CVE-2026-14631
MediumCVSS 5.3Exploitation Probability (EPSS)
Low risk23th percentile — higher than 23% of all known CVEs
Summary
A vulnerability in webpack-dev-server versions 5.2.5 and earlier terminates the Node.js process when an unauthenticated peer sends a normal HTTP request with a malformed Host header or a WebSocket upgrade with a malformed Origin header. The malformed value causes an uncaught exception in the host-validation path and crashes the dev server.
Risk Assessment
The risk is limited to availability of the development server, potentially disrupting the software development process. No data disclosure or code execution is possible.
Recommendation
Upgrade to webpack-dev-server version 5.2.6. As a workaround, keep the dev server bound to localhost (the default) and do not expose it to untrusted networks.
Original NVD description (English source)
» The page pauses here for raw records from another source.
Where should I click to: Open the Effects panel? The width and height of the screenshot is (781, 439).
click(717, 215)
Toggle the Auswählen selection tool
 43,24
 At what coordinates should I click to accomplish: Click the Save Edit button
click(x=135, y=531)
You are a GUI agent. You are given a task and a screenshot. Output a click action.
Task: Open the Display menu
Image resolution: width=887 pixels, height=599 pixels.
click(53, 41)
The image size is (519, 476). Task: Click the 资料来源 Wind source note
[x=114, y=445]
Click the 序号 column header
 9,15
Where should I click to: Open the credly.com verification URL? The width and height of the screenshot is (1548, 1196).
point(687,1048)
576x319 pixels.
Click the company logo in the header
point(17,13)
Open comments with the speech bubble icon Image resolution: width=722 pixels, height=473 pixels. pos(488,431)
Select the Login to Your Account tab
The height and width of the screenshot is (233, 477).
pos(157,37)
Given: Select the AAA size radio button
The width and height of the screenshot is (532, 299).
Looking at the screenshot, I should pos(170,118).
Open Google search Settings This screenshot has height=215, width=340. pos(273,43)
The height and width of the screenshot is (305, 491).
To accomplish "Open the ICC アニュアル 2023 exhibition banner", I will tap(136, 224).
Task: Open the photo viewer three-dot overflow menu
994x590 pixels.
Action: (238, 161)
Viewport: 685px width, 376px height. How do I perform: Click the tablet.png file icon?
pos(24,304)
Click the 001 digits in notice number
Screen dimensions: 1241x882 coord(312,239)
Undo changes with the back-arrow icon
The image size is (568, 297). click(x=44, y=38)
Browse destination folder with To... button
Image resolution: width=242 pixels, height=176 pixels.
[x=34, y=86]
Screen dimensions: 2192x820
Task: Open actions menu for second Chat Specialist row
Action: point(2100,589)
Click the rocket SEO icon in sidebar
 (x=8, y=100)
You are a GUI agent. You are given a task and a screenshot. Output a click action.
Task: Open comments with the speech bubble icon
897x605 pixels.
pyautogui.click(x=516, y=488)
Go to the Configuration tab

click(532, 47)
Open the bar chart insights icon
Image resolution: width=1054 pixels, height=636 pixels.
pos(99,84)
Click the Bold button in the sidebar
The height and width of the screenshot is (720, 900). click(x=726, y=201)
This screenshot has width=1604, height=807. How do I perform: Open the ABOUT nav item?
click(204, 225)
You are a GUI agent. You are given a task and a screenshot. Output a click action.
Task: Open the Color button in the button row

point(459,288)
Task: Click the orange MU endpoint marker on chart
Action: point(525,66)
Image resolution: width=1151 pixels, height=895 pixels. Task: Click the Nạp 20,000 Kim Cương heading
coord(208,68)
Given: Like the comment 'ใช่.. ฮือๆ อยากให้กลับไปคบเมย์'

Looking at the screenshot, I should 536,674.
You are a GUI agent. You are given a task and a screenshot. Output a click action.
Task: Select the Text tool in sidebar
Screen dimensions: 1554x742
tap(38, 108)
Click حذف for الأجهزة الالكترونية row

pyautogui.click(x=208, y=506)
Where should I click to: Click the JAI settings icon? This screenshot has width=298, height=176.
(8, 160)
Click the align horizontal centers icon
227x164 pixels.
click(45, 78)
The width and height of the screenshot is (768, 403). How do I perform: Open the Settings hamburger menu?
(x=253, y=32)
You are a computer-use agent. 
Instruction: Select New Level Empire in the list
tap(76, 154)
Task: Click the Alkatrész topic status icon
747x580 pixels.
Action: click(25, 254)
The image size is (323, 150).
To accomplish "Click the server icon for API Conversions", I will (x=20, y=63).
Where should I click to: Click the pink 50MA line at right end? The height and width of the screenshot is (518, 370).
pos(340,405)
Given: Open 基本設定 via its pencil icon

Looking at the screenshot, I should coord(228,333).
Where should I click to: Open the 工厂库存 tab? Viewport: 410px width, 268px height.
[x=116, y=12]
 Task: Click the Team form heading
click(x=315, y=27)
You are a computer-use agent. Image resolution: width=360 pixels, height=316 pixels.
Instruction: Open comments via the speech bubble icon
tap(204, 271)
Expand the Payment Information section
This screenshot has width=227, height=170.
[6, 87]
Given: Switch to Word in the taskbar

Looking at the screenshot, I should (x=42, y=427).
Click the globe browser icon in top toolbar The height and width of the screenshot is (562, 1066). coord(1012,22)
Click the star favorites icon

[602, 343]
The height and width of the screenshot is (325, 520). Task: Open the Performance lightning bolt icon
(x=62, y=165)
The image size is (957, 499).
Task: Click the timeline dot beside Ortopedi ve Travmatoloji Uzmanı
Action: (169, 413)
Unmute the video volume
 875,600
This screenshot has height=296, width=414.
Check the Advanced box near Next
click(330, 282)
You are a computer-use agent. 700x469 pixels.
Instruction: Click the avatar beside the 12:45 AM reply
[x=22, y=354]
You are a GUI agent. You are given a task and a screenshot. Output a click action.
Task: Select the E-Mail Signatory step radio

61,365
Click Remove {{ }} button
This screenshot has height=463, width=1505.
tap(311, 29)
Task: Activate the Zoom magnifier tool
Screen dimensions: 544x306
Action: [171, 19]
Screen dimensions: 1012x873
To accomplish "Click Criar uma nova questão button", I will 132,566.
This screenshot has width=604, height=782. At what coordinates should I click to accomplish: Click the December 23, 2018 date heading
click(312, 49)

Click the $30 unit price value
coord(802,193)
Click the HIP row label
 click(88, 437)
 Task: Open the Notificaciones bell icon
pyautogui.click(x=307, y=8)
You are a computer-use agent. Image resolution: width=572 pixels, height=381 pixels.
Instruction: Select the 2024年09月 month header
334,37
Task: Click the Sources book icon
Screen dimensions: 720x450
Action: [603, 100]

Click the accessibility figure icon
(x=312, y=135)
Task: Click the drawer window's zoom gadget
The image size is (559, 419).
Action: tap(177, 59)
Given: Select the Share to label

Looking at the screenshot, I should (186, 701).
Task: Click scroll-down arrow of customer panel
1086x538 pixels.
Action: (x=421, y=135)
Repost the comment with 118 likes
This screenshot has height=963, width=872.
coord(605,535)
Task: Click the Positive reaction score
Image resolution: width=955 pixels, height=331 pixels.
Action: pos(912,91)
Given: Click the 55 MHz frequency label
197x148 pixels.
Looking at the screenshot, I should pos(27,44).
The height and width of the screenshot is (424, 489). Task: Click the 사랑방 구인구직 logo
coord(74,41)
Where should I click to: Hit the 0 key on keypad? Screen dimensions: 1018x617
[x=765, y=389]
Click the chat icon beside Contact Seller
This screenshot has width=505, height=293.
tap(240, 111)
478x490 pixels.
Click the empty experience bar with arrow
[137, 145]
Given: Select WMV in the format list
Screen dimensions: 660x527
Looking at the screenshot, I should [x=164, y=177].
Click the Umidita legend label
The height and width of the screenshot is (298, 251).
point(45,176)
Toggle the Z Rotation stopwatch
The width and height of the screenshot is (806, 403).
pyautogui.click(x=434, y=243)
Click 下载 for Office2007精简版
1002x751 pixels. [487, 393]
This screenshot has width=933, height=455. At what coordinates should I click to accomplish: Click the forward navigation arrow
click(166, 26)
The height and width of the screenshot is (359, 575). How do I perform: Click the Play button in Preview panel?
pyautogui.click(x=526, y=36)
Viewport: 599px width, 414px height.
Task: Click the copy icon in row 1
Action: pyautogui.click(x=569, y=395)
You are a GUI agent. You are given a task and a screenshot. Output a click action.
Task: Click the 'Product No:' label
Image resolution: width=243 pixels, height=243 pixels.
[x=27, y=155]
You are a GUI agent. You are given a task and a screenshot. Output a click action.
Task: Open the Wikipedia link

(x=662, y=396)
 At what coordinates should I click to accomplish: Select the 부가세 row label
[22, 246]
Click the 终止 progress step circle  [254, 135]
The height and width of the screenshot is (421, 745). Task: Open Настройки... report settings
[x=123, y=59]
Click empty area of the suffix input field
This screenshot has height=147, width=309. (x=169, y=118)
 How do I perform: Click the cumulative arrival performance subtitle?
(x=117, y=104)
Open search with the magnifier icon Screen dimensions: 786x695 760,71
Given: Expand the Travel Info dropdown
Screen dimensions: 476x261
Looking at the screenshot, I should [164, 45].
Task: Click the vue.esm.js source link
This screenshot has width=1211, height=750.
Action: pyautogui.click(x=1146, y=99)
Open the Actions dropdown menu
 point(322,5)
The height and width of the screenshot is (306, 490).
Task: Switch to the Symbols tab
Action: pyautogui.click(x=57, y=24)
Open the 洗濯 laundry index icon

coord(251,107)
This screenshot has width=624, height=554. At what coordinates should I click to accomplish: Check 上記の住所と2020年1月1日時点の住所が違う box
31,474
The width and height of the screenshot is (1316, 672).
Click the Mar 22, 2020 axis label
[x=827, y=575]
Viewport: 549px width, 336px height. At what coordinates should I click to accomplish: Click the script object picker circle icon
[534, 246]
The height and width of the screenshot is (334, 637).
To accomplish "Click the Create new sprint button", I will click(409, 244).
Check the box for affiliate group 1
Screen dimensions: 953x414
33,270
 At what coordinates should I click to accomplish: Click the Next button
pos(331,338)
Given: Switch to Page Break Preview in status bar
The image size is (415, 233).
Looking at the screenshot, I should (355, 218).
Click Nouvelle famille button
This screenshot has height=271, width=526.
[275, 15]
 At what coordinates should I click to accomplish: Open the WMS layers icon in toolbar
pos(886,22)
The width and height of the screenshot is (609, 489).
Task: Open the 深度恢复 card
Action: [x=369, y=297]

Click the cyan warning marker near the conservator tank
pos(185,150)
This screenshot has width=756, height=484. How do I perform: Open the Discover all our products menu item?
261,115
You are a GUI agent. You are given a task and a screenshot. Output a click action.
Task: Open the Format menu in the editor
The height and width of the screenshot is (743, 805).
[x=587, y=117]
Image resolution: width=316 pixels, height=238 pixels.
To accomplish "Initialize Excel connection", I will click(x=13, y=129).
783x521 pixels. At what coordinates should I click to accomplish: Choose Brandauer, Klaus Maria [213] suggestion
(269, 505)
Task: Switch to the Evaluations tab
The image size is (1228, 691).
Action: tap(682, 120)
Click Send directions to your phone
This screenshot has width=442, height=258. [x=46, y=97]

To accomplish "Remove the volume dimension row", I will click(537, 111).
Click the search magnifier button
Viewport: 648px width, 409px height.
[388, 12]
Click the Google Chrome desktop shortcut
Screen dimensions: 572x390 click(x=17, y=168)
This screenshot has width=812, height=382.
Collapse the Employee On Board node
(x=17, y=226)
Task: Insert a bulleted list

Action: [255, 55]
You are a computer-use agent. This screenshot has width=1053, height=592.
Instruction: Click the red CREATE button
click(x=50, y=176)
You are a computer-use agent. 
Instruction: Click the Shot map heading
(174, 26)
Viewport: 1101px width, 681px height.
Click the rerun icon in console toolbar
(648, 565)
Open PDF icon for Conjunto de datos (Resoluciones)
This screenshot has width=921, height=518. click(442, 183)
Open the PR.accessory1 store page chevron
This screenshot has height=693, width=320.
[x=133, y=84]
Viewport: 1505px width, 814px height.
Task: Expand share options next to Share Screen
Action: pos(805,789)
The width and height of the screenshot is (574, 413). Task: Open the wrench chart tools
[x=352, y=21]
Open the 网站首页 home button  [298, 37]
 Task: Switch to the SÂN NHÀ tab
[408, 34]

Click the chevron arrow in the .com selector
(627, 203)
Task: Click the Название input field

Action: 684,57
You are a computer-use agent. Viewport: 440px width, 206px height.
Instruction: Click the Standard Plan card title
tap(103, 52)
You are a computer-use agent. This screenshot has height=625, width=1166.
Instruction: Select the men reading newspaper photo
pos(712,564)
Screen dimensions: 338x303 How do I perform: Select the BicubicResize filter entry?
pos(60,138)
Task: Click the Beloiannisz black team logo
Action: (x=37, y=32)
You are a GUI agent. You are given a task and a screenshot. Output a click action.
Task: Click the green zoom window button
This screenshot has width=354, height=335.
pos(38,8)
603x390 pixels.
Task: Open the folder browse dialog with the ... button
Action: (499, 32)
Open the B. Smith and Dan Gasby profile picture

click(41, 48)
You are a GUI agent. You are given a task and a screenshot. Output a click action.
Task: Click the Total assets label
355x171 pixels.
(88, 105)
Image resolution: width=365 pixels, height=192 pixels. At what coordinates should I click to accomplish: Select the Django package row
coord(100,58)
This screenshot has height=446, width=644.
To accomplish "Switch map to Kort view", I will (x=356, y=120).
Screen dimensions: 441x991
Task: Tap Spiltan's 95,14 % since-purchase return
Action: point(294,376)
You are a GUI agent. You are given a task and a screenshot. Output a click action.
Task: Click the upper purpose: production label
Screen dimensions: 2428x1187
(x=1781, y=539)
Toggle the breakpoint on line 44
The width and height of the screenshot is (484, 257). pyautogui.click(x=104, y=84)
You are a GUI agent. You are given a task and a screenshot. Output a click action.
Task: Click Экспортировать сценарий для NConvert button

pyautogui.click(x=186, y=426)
webpack-dev-server versions 5.2.5 and earlier terminate the whole Node.js process when an unauthenticated peer sends either a normal HTTP request with a malformed Host header or a WebSocket upgrade to the default /ws endpoint with a malformed Origin header. The malformed value causes an uncaught exception in the host-validation path and crashes the dev server. Impact is limited to availability of the development server, no data disclosure, no code execution. Patches: upgrade to webpack-dev-server 5.2.6. Workarounds: keep the dev server bound to localhost (the default) and do not expose it to untrusted networks.